(WHAT YOU SHOULD DO) Find the line containing "You are a computer-use agent. The" in the data below, then output that line and each one after it exactly, with nothing else.

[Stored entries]

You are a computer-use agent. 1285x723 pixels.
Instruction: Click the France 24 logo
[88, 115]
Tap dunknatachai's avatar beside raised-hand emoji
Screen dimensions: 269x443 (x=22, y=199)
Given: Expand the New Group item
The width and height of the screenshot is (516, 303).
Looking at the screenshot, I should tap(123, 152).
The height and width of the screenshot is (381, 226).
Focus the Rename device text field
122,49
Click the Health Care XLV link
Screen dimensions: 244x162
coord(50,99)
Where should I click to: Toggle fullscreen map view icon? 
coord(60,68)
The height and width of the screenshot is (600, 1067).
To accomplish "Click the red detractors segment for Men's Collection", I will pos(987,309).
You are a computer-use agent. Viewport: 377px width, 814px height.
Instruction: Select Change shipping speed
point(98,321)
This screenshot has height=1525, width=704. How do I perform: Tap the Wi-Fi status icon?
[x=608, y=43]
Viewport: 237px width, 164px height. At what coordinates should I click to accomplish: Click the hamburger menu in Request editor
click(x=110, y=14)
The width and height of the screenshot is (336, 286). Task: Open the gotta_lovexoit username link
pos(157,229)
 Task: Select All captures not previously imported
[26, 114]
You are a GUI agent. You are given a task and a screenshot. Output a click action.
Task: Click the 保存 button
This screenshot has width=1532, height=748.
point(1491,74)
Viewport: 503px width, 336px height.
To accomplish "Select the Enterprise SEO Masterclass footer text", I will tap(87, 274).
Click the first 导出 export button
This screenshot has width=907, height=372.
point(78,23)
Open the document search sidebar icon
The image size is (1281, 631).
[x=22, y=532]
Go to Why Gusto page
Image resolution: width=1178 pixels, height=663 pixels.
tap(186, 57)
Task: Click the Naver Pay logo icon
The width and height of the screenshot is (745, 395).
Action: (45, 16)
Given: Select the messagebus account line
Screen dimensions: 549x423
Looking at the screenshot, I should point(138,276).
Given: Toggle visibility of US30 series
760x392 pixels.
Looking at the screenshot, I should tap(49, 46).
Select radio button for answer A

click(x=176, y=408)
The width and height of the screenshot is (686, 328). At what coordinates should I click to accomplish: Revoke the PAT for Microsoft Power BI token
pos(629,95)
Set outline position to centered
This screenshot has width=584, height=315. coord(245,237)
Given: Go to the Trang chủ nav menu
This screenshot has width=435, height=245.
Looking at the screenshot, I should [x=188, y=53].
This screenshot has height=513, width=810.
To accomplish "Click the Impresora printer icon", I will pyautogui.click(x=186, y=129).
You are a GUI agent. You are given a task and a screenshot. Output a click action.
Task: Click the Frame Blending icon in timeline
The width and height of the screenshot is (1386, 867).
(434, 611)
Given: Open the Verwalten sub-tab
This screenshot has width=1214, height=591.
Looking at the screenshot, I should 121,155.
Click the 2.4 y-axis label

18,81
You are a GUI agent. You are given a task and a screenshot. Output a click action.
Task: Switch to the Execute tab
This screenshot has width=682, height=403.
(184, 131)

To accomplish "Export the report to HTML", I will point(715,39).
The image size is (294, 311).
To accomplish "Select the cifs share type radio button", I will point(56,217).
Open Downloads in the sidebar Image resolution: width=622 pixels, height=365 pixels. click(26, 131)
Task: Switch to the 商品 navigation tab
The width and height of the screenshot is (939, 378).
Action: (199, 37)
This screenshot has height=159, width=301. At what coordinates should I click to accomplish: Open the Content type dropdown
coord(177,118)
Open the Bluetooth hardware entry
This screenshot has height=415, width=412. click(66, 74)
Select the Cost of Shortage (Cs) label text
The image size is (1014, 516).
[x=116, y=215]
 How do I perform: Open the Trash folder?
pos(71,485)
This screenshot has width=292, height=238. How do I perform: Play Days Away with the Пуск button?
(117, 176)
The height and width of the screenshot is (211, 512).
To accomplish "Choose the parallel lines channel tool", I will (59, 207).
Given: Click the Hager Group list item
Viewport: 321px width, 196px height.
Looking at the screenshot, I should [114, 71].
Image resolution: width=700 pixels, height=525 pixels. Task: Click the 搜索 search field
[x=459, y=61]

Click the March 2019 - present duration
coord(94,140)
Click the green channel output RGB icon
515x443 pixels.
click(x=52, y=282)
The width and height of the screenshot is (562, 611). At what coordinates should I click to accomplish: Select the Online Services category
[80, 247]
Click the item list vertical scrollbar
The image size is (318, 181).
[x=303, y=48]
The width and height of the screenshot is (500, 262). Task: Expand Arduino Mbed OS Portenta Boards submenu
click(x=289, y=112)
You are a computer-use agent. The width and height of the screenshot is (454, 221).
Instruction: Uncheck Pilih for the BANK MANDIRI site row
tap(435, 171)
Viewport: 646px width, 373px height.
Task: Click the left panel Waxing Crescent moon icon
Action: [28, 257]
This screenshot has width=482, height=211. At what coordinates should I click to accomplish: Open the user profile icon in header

(WRITTEN REPLY)
You are a computer-use agent. The width and height of the screenshot is (454, 221).
Instruction: Uncheck Pilih for the BANK MANDIRI site row
tap(435, 171)
Viewport: 646px width, 373px height.
Task: Click the left panel Waxing Crescent moon icon
Action: [28, 257]
This screenshot has width=482, height=211. At what coordinates should I click to accomplish: Open the user profile icon in header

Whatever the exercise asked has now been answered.